Using the data below, report how many lines hold the word "Switch". Include nothing else in the reply.

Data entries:
=====

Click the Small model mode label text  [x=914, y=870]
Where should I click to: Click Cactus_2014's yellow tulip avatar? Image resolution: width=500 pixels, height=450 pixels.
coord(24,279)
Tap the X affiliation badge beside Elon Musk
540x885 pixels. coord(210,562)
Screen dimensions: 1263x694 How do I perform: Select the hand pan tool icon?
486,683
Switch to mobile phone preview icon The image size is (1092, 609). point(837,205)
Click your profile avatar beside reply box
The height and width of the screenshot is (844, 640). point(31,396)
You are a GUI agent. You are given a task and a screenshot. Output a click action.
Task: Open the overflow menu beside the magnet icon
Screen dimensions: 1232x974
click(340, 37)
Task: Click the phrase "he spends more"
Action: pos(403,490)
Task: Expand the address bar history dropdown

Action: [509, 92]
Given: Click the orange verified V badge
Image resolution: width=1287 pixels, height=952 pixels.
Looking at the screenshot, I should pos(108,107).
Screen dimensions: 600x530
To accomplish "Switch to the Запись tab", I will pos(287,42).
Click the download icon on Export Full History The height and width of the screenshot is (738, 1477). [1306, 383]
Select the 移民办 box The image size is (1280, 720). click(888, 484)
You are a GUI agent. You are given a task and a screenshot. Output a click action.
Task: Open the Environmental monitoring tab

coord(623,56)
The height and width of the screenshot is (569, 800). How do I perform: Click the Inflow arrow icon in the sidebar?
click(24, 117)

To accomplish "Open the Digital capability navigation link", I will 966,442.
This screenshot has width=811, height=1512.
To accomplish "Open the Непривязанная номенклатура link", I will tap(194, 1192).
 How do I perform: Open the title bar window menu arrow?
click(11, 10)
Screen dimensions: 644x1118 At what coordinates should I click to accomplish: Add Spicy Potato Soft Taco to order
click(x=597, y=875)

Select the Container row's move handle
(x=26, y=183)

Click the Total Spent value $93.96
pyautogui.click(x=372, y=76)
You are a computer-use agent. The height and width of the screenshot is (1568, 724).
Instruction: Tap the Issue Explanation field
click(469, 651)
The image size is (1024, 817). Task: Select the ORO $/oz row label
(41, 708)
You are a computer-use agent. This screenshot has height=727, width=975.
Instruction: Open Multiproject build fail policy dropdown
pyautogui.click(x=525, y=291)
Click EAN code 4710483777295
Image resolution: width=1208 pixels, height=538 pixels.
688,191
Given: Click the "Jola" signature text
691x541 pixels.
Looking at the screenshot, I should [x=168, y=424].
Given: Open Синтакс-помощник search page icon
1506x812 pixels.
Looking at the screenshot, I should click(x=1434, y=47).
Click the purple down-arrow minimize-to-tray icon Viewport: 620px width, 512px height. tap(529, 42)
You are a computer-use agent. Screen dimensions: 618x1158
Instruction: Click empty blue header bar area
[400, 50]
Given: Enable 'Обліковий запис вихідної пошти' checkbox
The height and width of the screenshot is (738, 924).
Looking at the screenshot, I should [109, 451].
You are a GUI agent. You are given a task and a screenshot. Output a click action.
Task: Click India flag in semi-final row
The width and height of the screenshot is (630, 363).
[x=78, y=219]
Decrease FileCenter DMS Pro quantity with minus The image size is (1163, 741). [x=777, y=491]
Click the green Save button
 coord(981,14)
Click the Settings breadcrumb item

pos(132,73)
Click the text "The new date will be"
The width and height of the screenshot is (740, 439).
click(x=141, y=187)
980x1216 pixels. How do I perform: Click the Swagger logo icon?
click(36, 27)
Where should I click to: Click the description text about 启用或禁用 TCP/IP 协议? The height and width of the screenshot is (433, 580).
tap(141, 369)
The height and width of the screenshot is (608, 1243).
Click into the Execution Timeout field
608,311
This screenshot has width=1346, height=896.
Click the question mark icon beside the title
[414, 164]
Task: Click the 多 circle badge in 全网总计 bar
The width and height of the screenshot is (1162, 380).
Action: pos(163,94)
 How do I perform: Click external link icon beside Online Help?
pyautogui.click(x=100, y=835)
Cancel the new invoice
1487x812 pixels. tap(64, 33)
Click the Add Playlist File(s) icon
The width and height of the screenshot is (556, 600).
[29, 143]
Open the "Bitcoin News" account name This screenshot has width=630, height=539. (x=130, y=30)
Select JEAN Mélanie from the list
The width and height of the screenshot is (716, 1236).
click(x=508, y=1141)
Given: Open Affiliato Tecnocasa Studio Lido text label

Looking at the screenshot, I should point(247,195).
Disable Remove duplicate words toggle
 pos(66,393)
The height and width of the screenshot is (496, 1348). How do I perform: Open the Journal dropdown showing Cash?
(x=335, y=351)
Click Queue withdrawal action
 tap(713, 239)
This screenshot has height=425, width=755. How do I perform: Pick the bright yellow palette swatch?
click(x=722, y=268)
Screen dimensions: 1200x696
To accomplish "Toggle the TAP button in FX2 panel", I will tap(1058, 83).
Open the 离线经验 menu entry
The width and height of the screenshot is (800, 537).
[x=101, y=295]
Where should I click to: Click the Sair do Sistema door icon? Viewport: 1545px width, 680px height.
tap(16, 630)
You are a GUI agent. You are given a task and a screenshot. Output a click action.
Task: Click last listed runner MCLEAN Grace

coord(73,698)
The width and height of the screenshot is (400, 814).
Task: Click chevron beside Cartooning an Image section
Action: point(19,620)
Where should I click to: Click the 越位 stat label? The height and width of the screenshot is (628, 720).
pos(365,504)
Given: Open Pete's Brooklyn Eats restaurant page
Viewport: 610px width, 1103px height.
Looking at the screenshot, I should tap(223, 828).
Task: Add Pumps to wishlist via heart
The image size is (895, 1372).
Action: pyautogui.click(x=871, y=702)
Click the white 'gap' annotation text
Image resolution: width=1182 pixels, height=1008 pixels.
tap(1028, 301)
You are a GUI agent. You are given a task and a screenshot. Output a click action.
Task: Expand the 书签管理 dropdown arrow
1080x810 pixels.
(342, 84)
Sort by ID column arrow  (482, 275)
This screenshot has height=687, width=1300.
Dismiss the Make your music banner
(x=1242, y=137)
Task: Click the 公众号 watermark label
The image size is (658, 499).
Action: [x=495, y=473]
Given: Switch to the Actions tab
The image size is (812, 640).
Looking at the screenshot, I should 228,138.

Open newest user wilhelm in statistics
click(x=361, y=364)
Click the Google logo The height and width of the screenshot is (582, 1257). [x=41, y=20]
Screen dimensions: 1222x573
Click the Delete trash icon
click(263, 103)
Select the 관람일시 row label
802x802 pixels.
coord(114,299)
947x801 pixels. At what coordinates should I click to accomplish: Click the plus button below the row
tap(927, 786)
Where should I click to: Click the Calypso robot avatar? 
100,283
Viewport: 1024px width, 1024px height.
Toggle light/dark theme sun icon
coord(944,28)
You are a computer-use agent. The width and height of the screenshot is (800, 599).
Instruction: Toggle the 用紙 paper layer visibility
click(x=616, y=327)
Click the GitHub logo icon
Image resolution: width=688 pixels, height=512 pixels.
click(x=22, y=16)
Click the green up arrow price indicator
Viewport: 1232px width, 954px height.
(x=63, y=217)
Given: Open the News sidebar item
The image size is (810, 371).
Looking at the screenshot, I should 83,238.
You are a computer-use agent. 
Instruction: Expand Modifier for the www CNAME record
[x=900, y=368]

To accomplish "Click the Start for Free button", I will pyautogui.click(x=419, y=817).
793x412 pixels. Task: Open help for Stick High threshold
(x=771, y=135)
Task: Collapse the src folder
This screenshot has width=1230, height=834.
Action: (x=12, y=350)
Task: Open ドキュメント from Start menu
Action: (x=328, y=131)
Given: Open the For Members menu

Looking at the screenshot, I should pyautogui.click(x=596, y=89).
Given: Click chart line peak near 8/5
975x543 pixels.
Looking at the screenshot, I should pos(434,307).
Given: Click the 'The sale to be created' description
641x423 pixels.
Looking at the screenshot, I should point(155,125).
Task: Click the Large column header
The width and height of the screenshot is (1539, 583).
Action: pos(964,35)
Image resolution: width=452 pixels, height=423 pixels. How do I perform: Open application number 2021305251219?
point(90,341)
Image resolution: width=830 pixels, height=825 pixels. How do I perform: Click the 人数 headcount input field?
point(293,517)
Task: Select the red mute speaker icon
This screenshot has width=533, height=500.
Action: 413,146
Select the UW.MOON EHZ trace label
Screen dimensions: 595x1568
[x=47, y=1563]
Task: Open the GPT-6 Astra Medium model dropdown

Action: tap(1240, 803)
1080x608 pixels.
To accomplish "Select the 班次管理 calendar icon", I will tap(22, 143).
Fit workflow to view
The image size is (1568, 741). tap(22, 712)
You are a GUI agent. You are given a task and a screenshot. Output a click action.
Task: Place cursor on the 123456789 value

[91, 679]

=====

* **Written solution**: 3